Across the River and Into the Trees
Drama | 100 min. | 2024
Synopsis
Set in post-war Venice, Across the River and Into the Trees follows Colonel Richard Cantwell, an American war hero haunted by the front and facing terminal illness with stoic detachment. As he sets out for what may be a final hunting trip and a return to familiar places, a chance encounter with a young countess opens an unexpected space for tenderness, memory, and renewal.
Cast
Liev Schreiber, Matilda De Angelis, Josh Hutcherson, Laura Morante, Danny Huston, Sabrina Impacciatore
Director
Paula Ortiz
Producer
John Smallcombe, Kirstin Roegner,
Liev Schreiber, Ken Gord, Robert MacLean, Michael Paletta
A Hemingway story of love, war, and passing time
Across the River and Into the Trees is rooted in the final complete novel published by Ernest Hemingway during his lifetime, and it carries many of the themes most closely associated with his writing: love, war, youth, and the weight of passing years. Rather than building itself around spectacle, the film seems to embrace a quieter emotional scale, using a fleeting encounter to reflect on mortality, memory, and the fragile beauty of late renewal.
A wounded colonel at the center of the story
At the heart of the film is Colonel Richard Cantwell, a decorated American officer living in the aftermath of war and confronting the news of his terminal illness with a kind of controlled indifference. This condition gives the narrative its emotional gravity, because every movement through Venice, every memory, and every encounter carries the feeling of a man standing at the threshold between endurance and surrender.

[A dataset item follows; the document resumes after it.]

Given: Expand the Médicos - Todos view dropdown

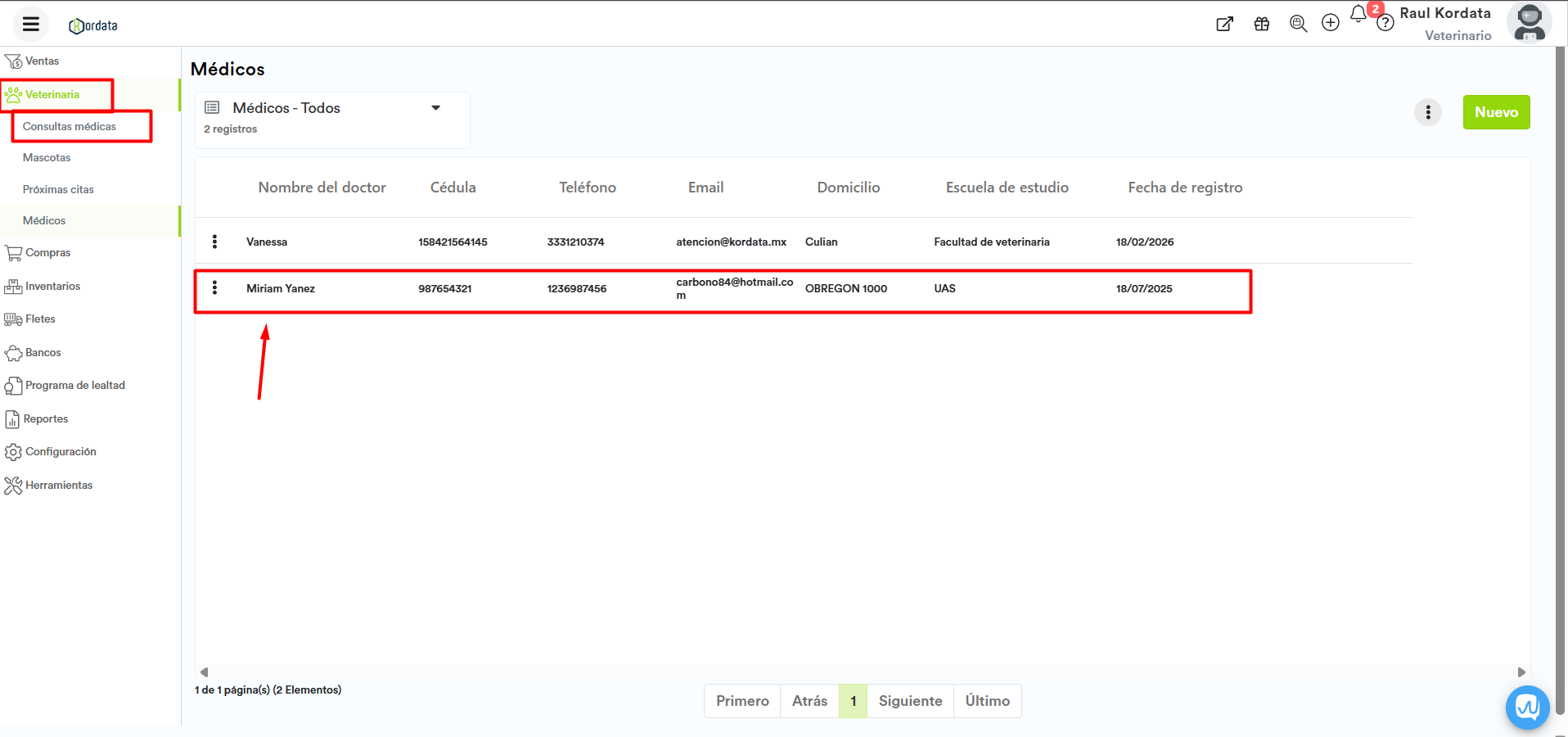Looking at the screenshot, I should [x=435, y=108].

Venice as a place of memory and suspended time
One of the most distinctive qualities of Across the River and Into the Trees is its Venetian setting, which emerges not only as a location but as a landscape of remembrance, beauty, and inner stillness. Official materials describe the film as capturing a fleeting moment of immortality where time seems to stand still, and Venice becomes the ideal space for that sensation: a city where love, decline, and memory can coexist in the same breath.
The encounter that rekindles life
As Cantwell’s plans begin to unravel, the meeting with the young countess Renata introduces a different emotional current into the story. Public synopses consistently frame this encounter as the moment that kindles in him the hope of renewal, turning the film into something more than a farewell narrative. What emerges is a fragile relationship shaped not by certainty, but by the possibility that affection and beauty might still interrupt despair.
A lyrical adaptation shaped by reflection and regret
Critical descriptions of the film often emphasize its meditative and melancholic tone, built less on action than on conversation, presence, and emotional hesitation. This makes Across the River and Into the Trees feel like a reflective adaptation, one interested in life’s choices, unfinished feelings, and the quiet ache of what can no longer be recovered. The result is a drama that moves through understatement rather than intensity, but still carries strong emotional resonance.
Paula Ortiz’s vision between beauty and mortality
Paula Ortiz has described the film as not only an adaptation of one of Hemingway’s final novels, but also as a song of death, life, and beauty. That perspective helps explain the film’s tone: intimate, elegiac, and attentive to the way two wounded people may briefly help each other reconnect with the center of life. In this sense, Across the River and Into the Trees becomes less a conventional war drama than a cinematic meditation on grace, memory, and the last season of existence.